A decade ago, the IPO was the ultimate exit sought by entrepreneurs and investors. But the stock market – and the economy as a whole – has changed substantially since then. The promises of an initial offering like Google’s, with employees and founders becoming instant millionaires – seem to have faded. Some of today’s leading Internet companies, including Facebook and Skype, have held back from going public, and smaller companies don’t even bother.
VC Fred Wilson recently wrote that “IPOs Just Aren’t What They Used to Be.” Wilson shares two stories of companies who went public, one a failed IPO and one with a “happier ending.” But neither anecdote is a rousing success story and WIlson concludes that “Taken together, these stories tell a sad tale about the IPO market. First, it is way too expensive to go public. And if you don’t get your offering done, which is not an unusual occurrence, you are left with a huge bill to pay (and no cash to pay it with). And if you get your offering done, your company will likely be valued lower than it would be valued in a late stage private financing.”

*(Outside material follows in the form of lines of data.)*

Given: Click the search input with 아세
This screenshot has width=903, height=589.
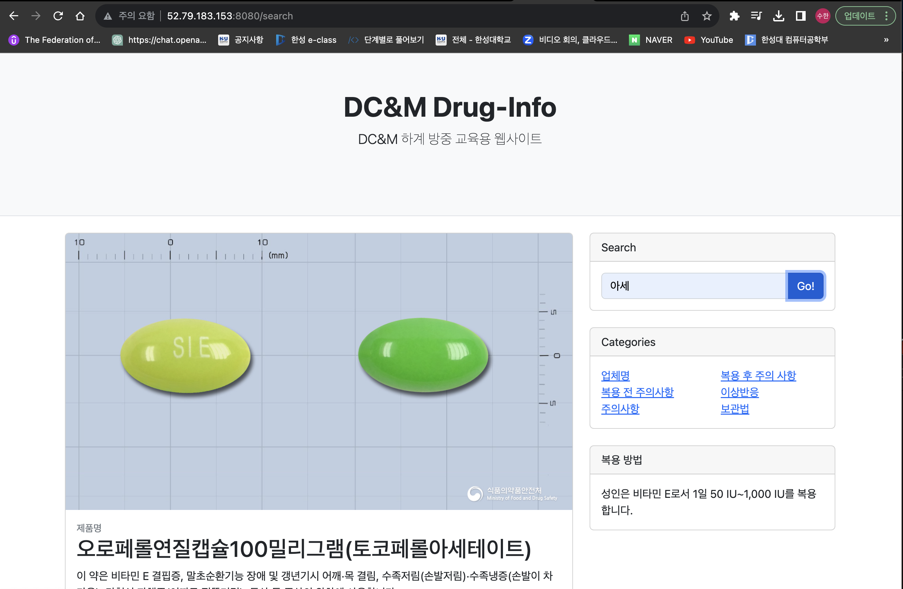Looking at the screenshot, I should (x=693, y=286).
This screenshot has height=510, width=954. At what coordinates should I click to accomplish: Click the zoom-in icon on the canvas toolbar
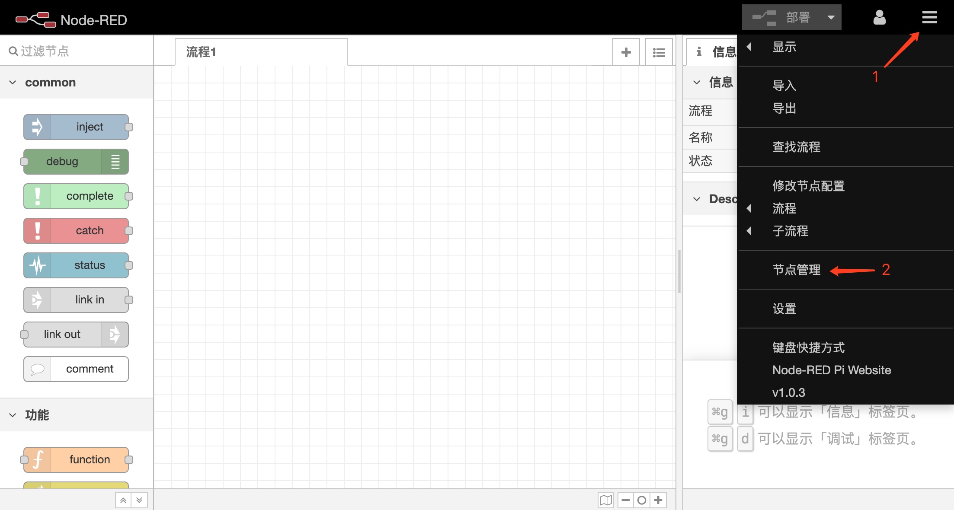[658, 500]
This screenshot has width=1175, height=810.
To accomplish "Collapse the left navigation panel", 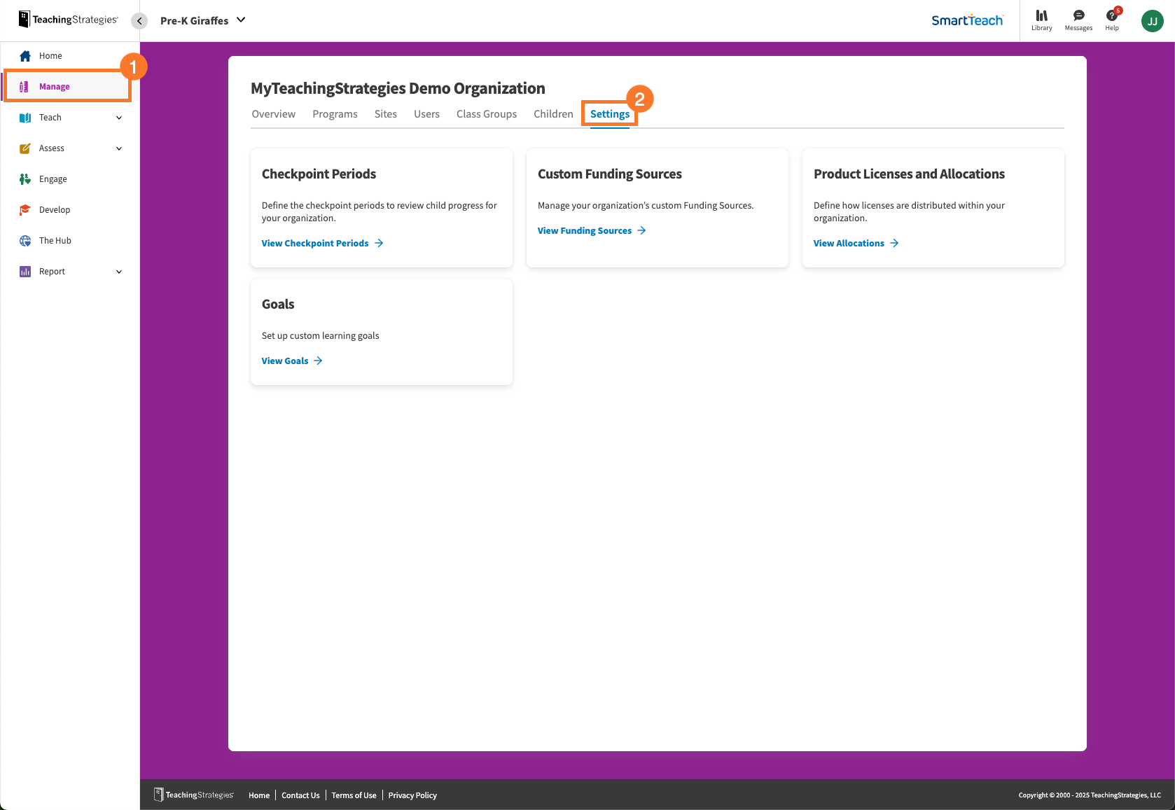I will point(139,20).
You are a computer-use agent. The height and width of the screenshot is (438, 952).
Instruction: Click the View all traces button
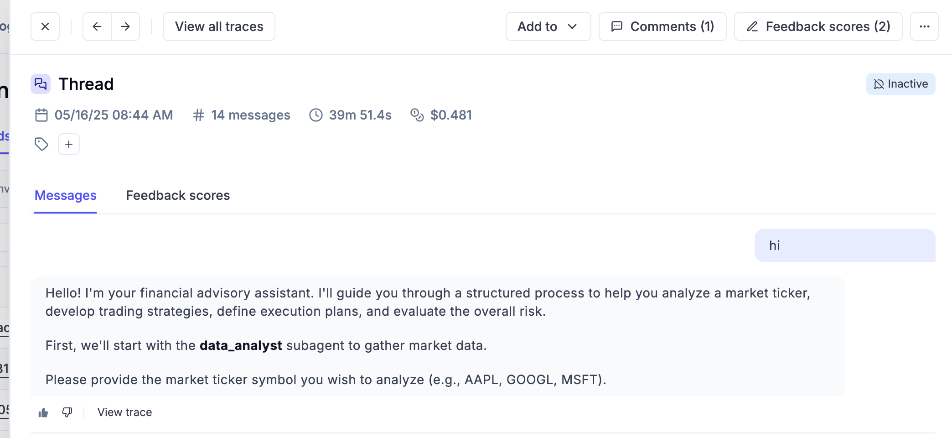(219, 26)
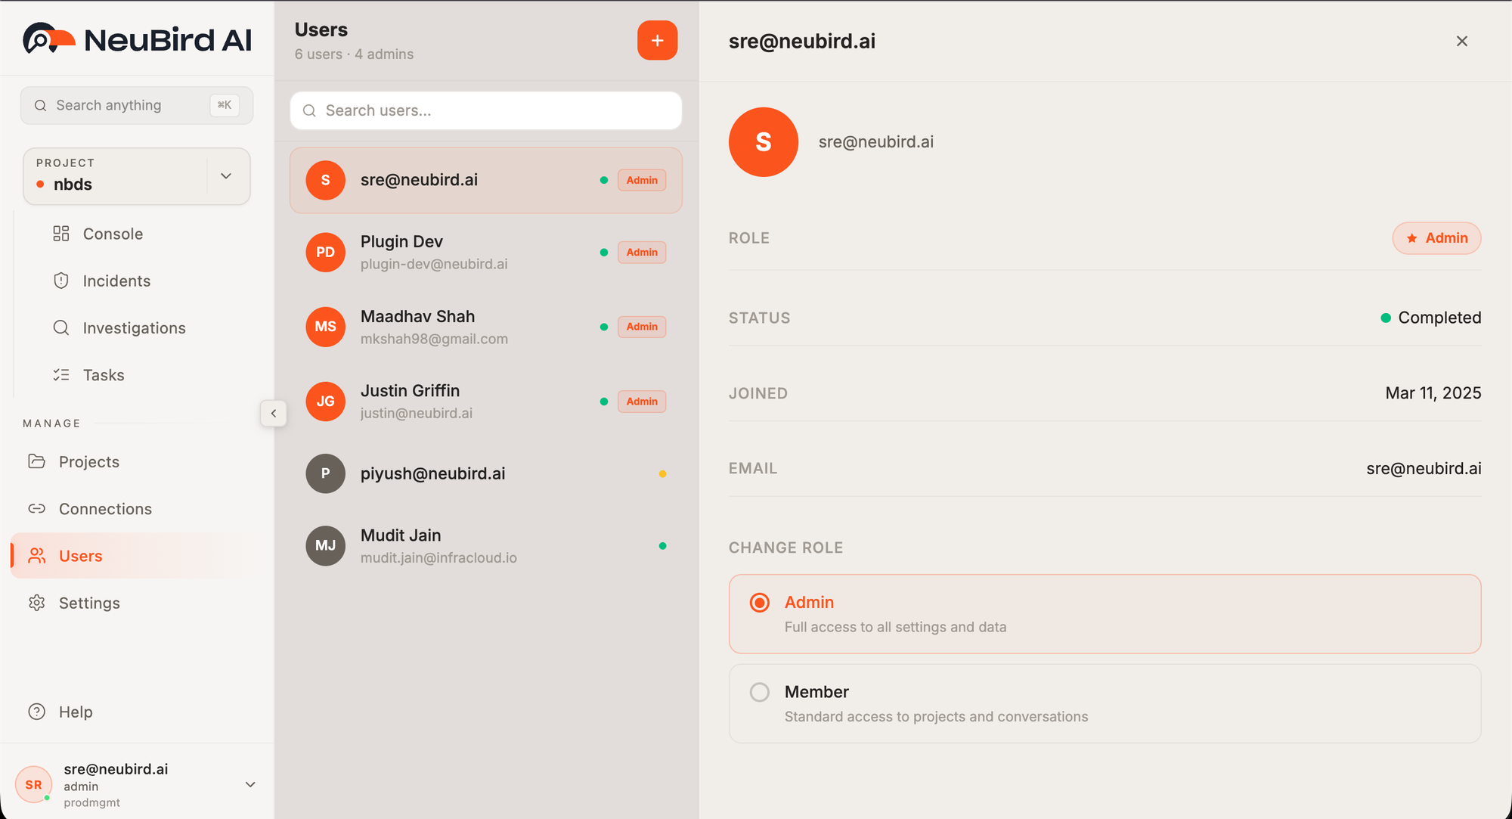Click the Tasks checklist icon
The image size is (1512, 819).
pyautogui.click(x=60, y=374)

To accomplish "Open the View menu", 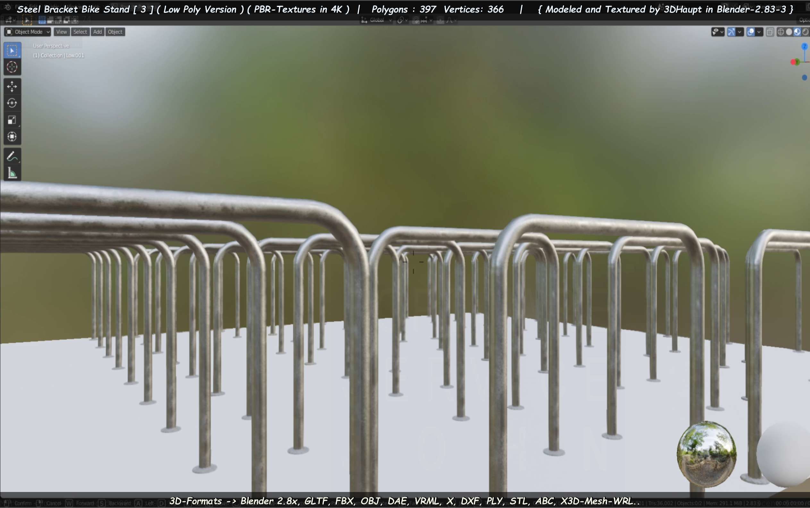I will 62,32.
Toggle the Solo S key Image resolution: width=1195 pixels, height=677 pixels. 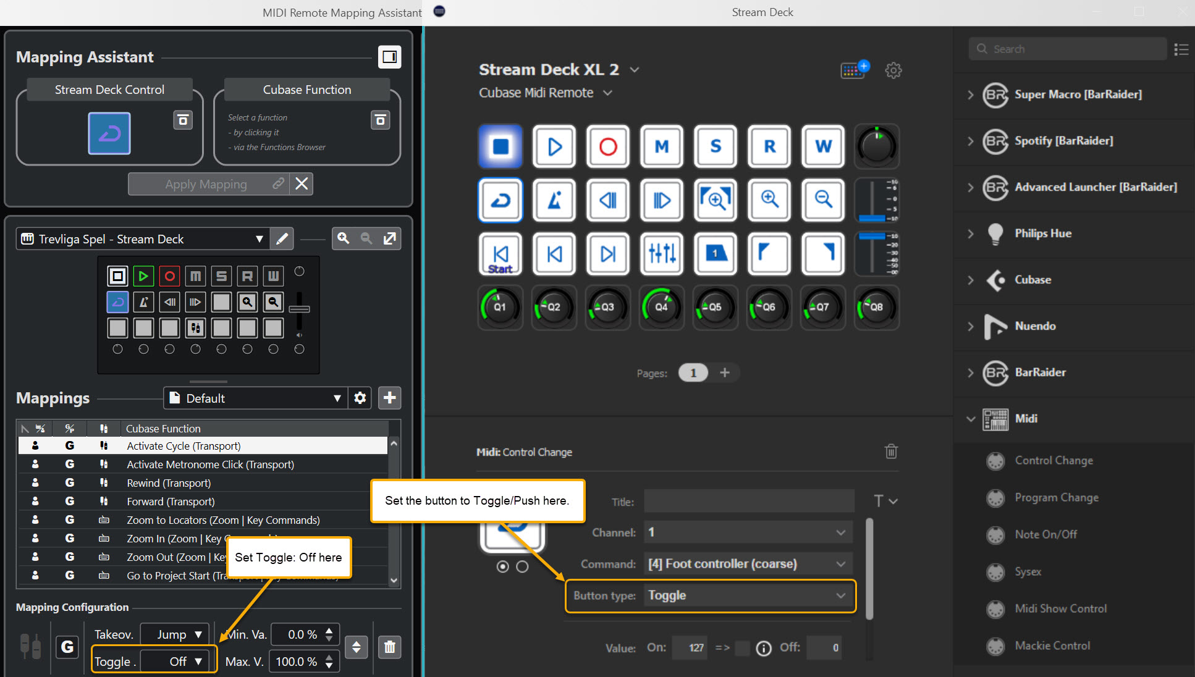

Wilson admits that he used to see the IPO as the “ultimate exit for a venture backed company.” But times have changed.
Most companies, venture backed or not, really cannot take this route. Acquisition – by the likes of Google or Apple, or even Facebook or Zynga – has been presented as the best possible exit for entrepreneurs and investors.
Tesla did well on day one. The company’s shares gained 41% from their original $17 price. Will more tech startups follow now and opt for an IPO?
(Or, as news breaks this afternoon that Foursquare has just received $20 million in Series B investment from Andreessen Horowitz, perhaps more startups will opt to hold off on their exit altogether.)